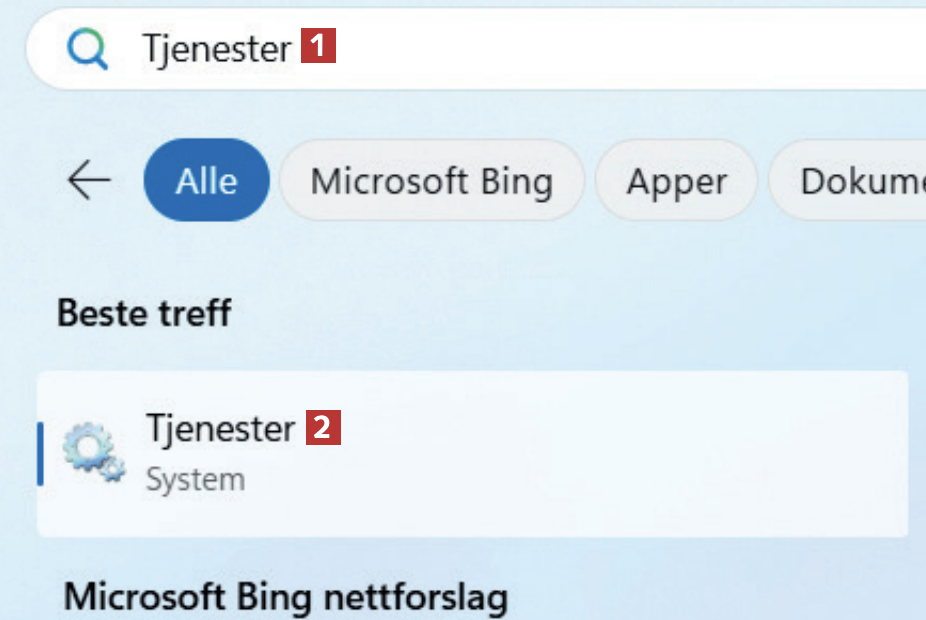The width and height of the screenshot is (926, 620).
Task: Open the Tjenester best match title
Action: (x=220, y=429)
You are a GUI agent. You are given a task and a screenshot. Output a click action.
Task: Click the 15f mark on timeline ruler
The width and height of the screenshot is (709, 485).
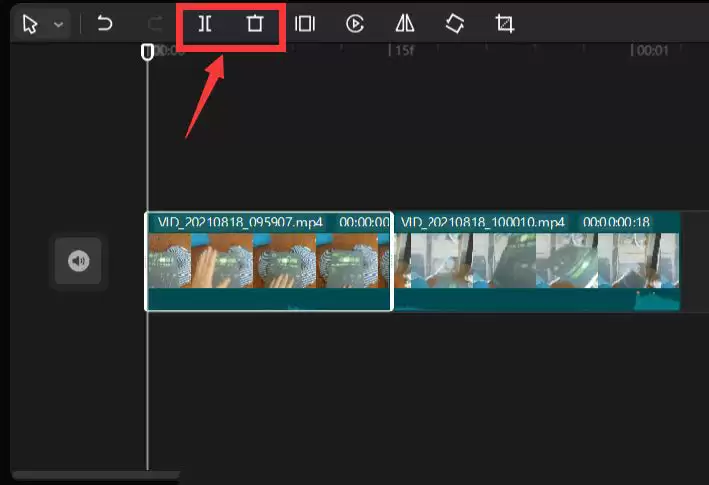coord(402,50)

● **Your task**
The answer is the run of lines from the one with "You are a GUI" through the final line of the data, copied exactly, and nothing else; no pictures.

● **Exercise result**
You are a GUI agent. You are given a task and a screenshot. Output a click action.
Task: Click the 15f mark on timeline ruler
The width and height of the screenshot is (709, 485).
coord(402,50)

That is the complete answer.